Avrupa Birliği ile ilişkilerimizde çok kritik bir süreç yaşıyoruz. Elimizdeki tek koz bizim iç içe yaşadığımız üç milyon Suriyeli mülteciden Avrupalıların vebalı gibi korkması...
Öylesine bir fobi ki bu, Avrupa ülkeleri 300-500 kişinin alınması için dahi referandumdan bahsediyorlar. Korku onlara dedirtti ki, size vize serbestisi üzerine de üç milyar Euro para verelim onları bize geçirmeyin.
Tamam dedik. Haziran başı dediler. Olur dedik. Geldik kasım ayına... Ortada ne vize serbestisi ne para... Hiçbiri yok!
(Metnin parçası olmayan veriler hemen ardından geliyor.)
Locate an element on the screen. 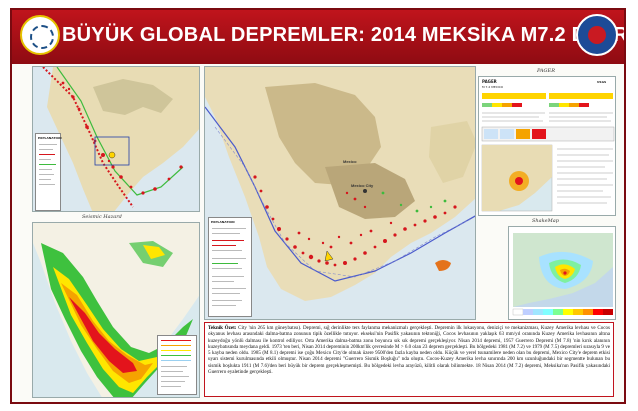 This screenshot has height=411, width=638. main-map-legend: EXPLANATION is located at coordinates (230, 267).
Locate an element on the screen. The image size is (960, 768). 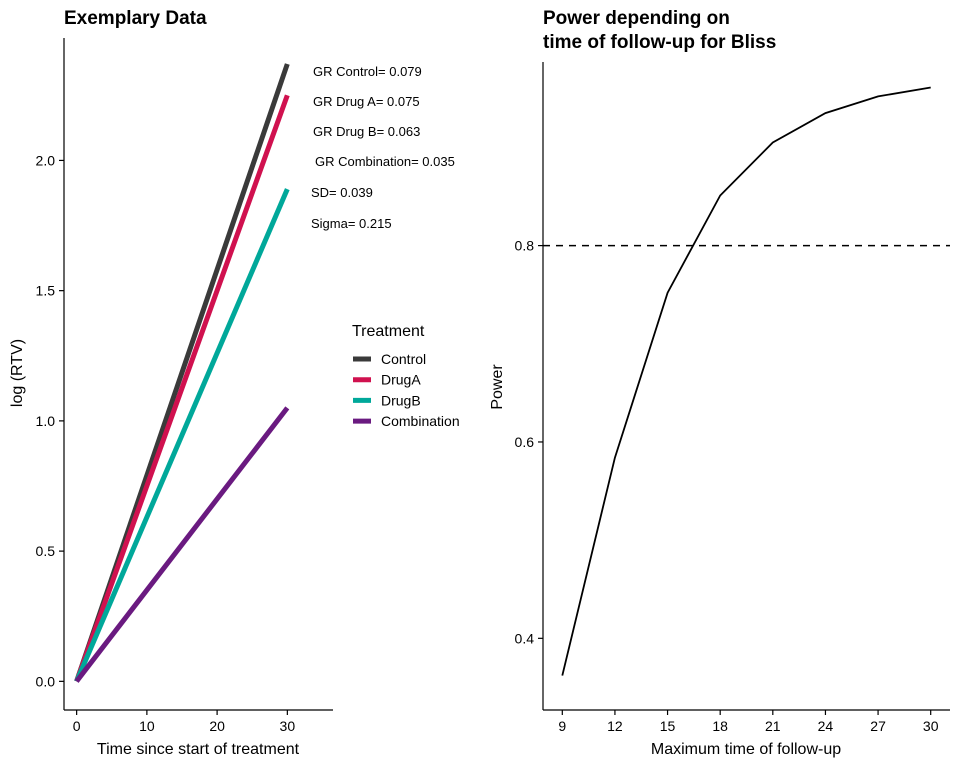
panel2-x-tick-label: 12 is located at coordinates (615, 726).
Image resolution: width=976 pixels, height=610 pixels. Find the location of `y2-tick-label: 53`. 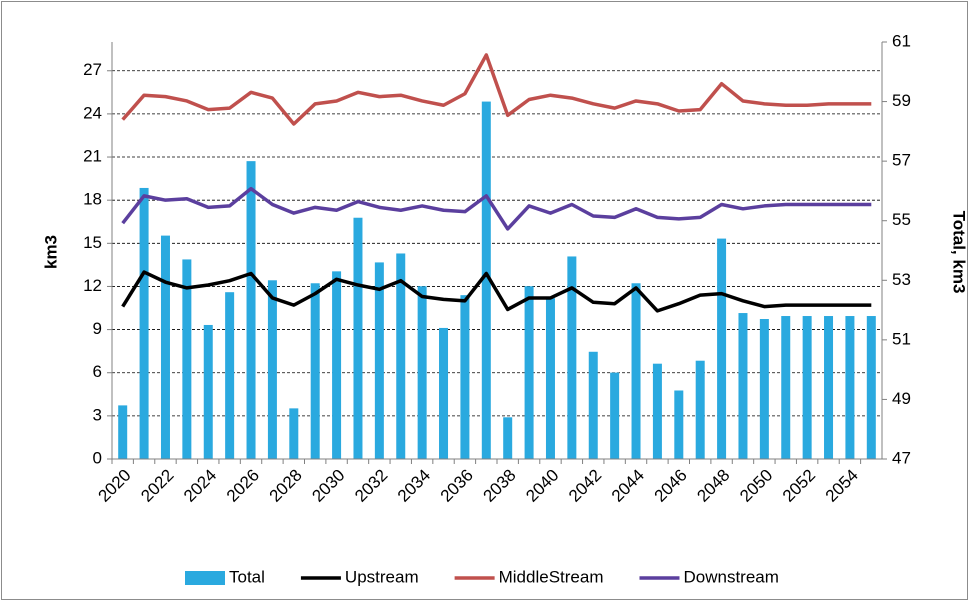

y2-tick-label: 53 is located at coordinates (902, 280).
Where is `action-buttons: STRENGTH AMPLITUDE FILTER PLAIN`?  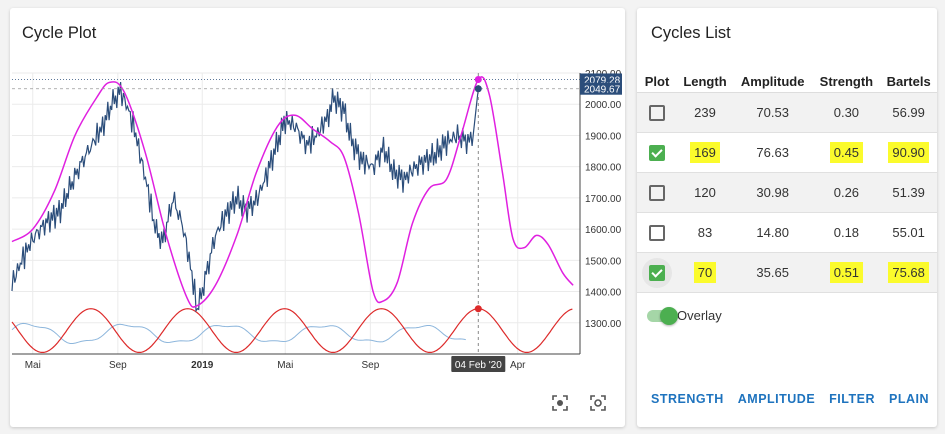 action-buttons: STRENGTH AMPLITUDE FILTER PLAIN is located at coordinates (787, 399).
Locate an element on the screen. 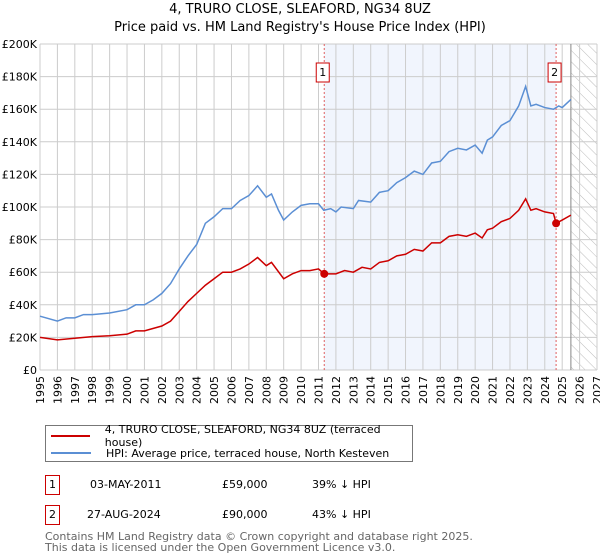 The image size is (600, 560). y-tick-label: £180K is located at coordinates (20, 78).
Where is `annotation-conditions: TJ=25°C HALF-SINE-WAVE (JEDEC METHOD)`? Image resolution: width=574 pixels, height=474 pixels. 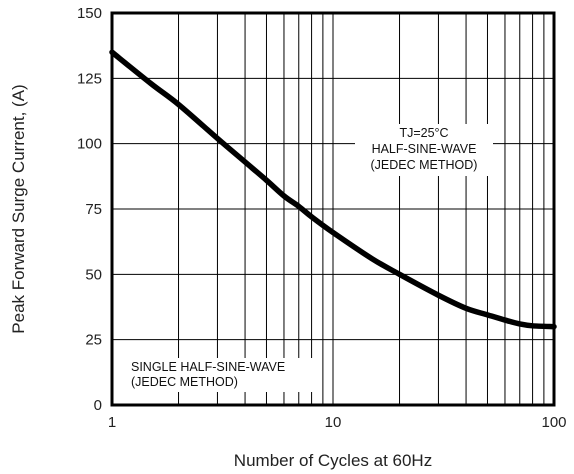
annotation-conditions: TJ=25°C HALF-SINE-WAVE (JEDEC METHOD) is located at coordinates (424, 150).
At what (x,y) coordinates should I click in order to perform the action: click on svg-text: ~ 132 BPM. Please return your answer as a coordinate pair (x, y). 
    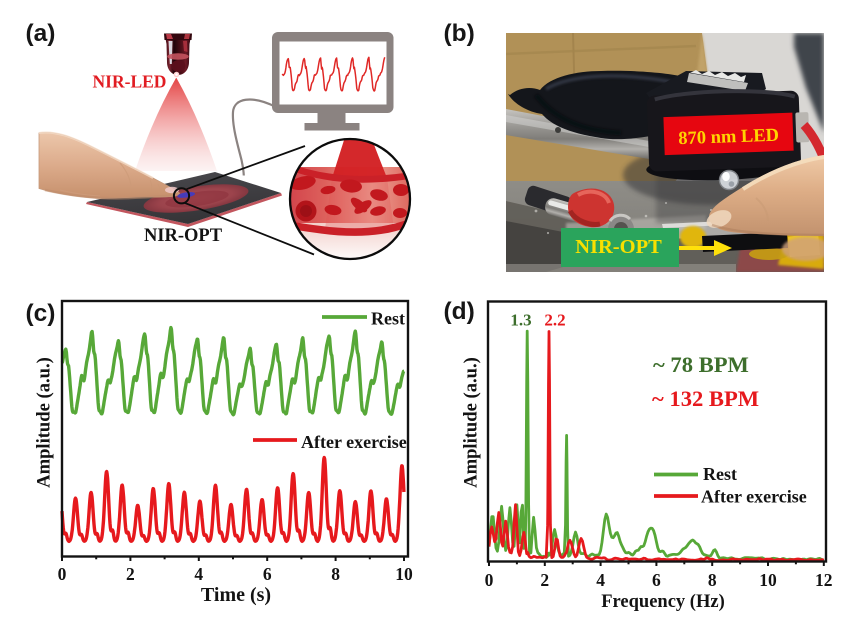
    Looking at the image, I should click on (706, 398).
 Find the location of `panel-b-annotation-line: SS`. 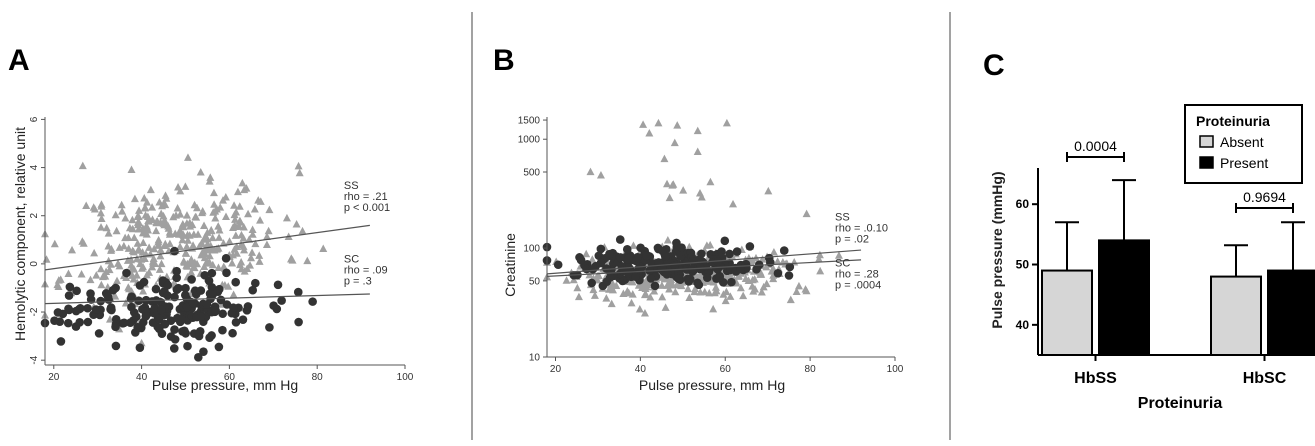

panel-b-annotation-line: SS is located at coordinates (842, 218).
Biz ise hâlâ takoz görevi görüyoruz.

İlk taşı Lüksemburg attı

HDP milletvekillerinin ve gazetecilerin tutuklanmasının yanı sıra muhalefetin tek tek susturulmak istenmesi, demokrasi krizleri, internet kesintileri, OHAL, Erdoğan antipatisi Avrupa’ya “biz kiminle masaya oturduk?” sorusunu sordurdu.
Kalabalıktan ilk taş Lüksemburg Dışişleri Bakanı Jean Asselborn’dan geldi; “Avrupa Birliği, Türkiye’ye ekonomik yaptırım uygulasın! Türkiye ihracatının yarısının Avrupa ülkelerine gerçekleştiriyor ve Türkiye’ye yapılan yatırımların yüzde 60’ı Avrupa Birliği’nden geliyor.”
Bu ne demek? Avrupa’dan Türkiye’ye ekonomik ambargo tehdidi demek! Yapabilirler mi? Destek buldu bulmasına ama elimizde yola çıkmaya hazır üç milyon Suriyeli mültecinin yanı sıra onlardan yaptığımız 71 milyar dolarlık ithalatımız var! Şimdilik büyük çaplı bir hareket mantıklı görünmüyor.

Beklentiler fiyatlanırsa fena!

Burada tehlike piyasaların beklentileri önceden fiyatlamasıyla ilgili... Beklentiler olumsuz!
Nasıl ki Türkiye, Avrupa Birliği’ne tam üyelik için müzakerelere 2005 yılında başladığında yatırımcılar Türk bankalarına, şirketlerine, hisse senetlerine, tahvillerine büyük ilgi gösterdiyse şimdi bunun tam tersi oluyor. Kopuşun tepkisi bu... Gelmedikleri gibi kaçıyorlar!
Analistler kaygılı, riskleri orantısız derecede yüksek buluyor ve tedirgin oluyor. Finansal yatırımcılara hikâyesi olmayan bir ülkenin karamsar bir tablosunu çiziyorlar. Görünen o ki, daha da zor günler bizi bekliyor. Beklenti dedim ya, işte o fena!